Table of Contents
International Journal of Spectroscopy
Volume 2012, Article ID 284173, 9 pages
http://dx.doi.org/10.1155/2012/284173
Research Article

Study on the Interaction of Bovine Serum Albumin with Ceftriaxone and the Inhibition Effect of Zinc (II)

1Shandong Provincial Key Laboratory of Chemical Energy Storage and Novel Cell Technology, Department of Chemistry, Liaocheng University, Liaocheng 252059, Shandong, China
2Department of Chemistry and Biochemistry, Brigham Young University, Provo, UT 84602, USA

Received 10 April 2012; Revised 4 May 2012; Accepted 26 May 2012

Academic Editor: Craig J. Eckhardt

Copyright © 2012 Qiaoli Yue et al. This is an open access article distributed under the Creative Commons Attribution License, which permits unrestricted use, distribution, and reproduction in any medium, provided the original work is properly cited.

Abstract

The mechanism of the interaction between bovine serum albumin (BSA) and ceftriaxone with and without zinc (II) (Zn2+) was studied employing fluorescence, ultraviolet (UV) absorption, circular dichroism (CD), and synchronous fluorescence spectral methods.

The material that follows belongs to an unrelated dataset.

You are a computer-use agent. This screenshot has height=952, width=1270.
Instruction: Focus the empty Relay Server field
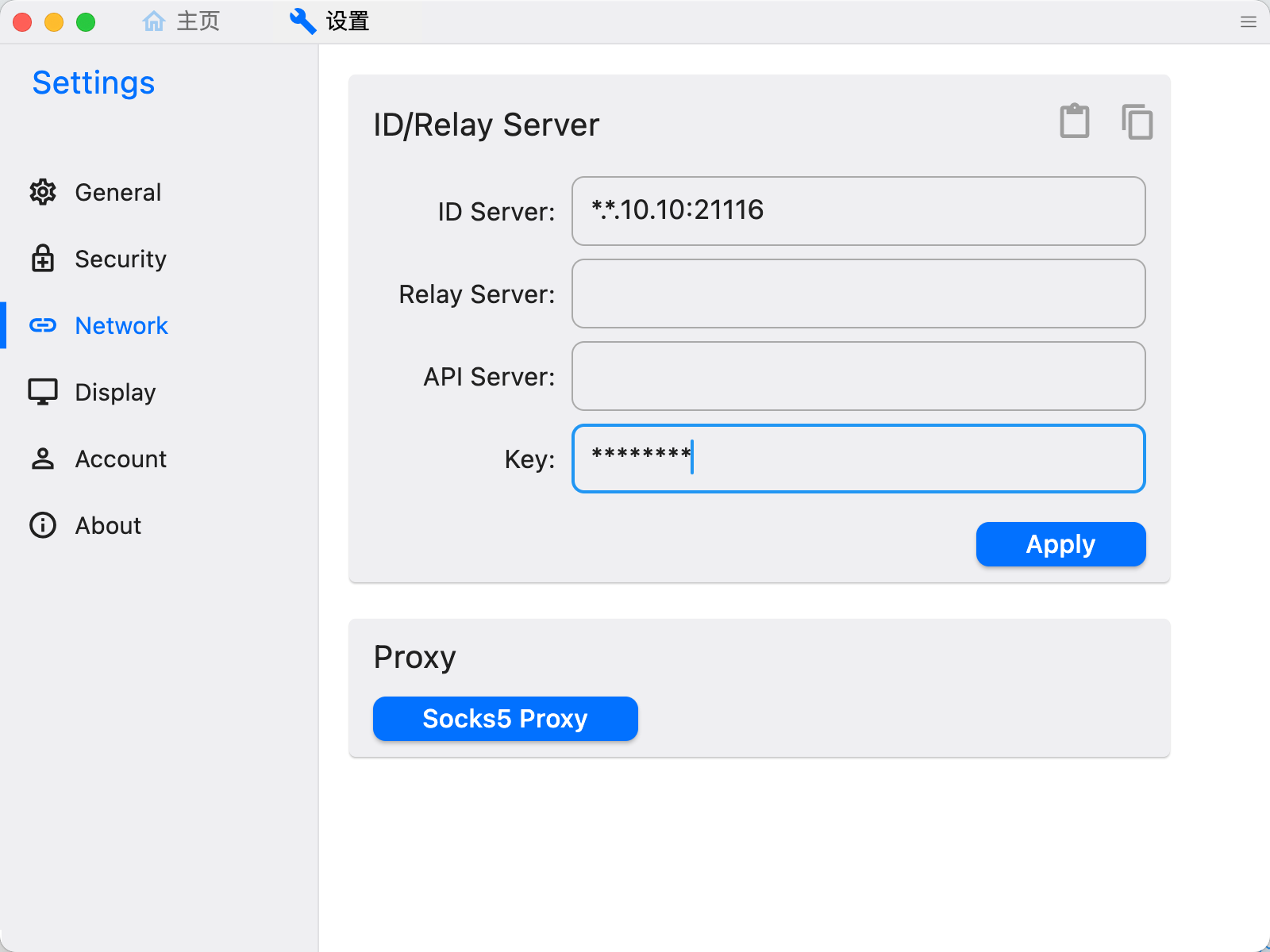[857, 294]

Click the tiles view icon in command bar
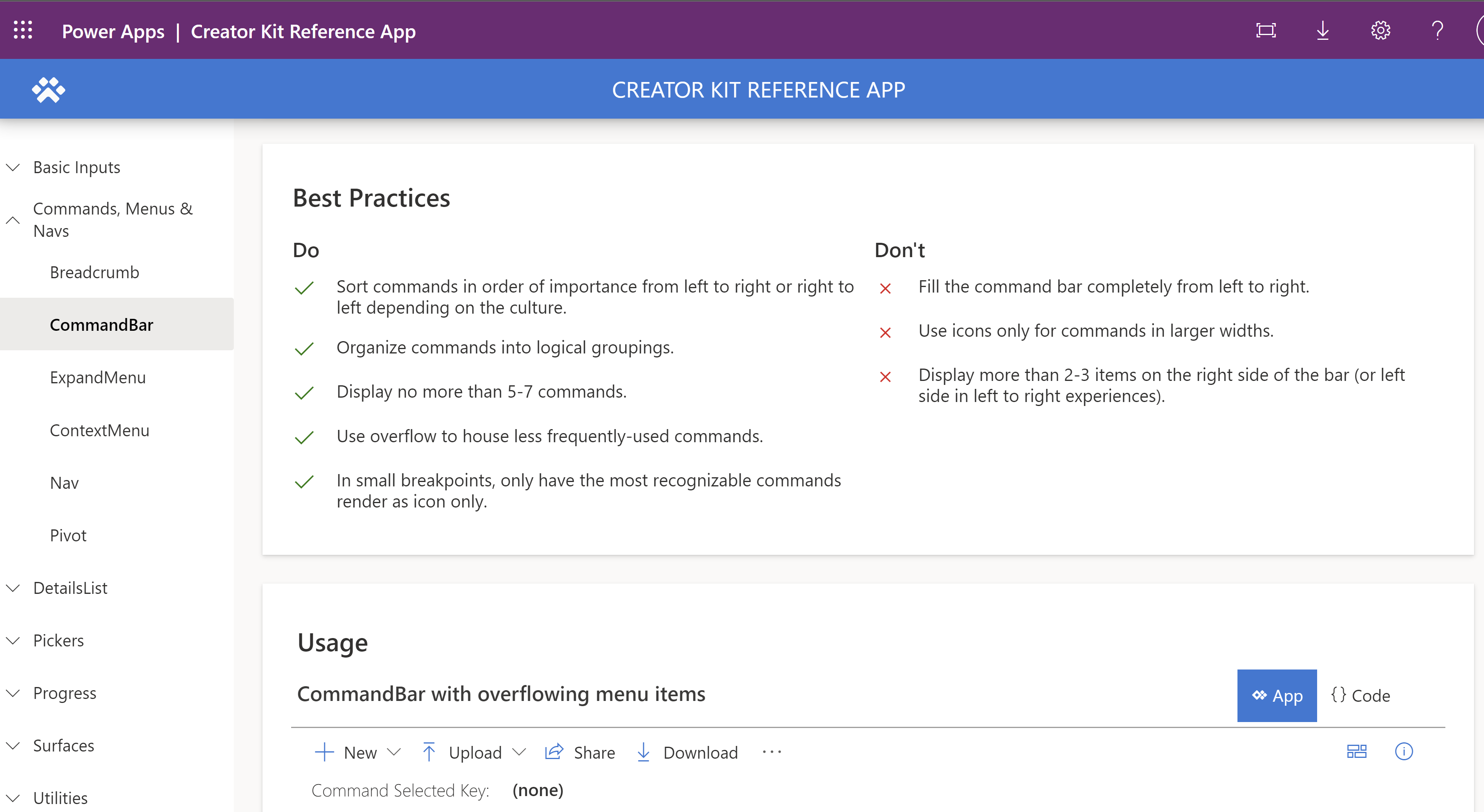[x=1357, y=751]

The intrinsic fluorescence of BSA was quenched by ceftriaxone in a static quenching mode, which was authenticated by Stern-Volmer calculations. The binding constant, the number of binding sites, and the thermodynamic parameters were obtained, which indicated a spontaneous and hydrophobic interaction between BSA and ceftriaxone regardless of Zn2+. Changes in UV absorption, CD, and synchronous fluorescence spectral data are due to the microenvironment of amide moieties in BSA molecules. In the BSA-ceftriaxone-Zn2+ system, Zn2+ must first interact with ceftriaxone forming a complex, which inhibits BSA binding to ceftriaxone. The present work uses spectroscopy to elucidate the mechanism behind the interaction between BSA and ceftriaxone in the presence and absence of Zn2+. The BSA and ceftriaxone complex provides a model for studying drug-protein interactions and thus may further facilitate the study of drug metabolism and transportation.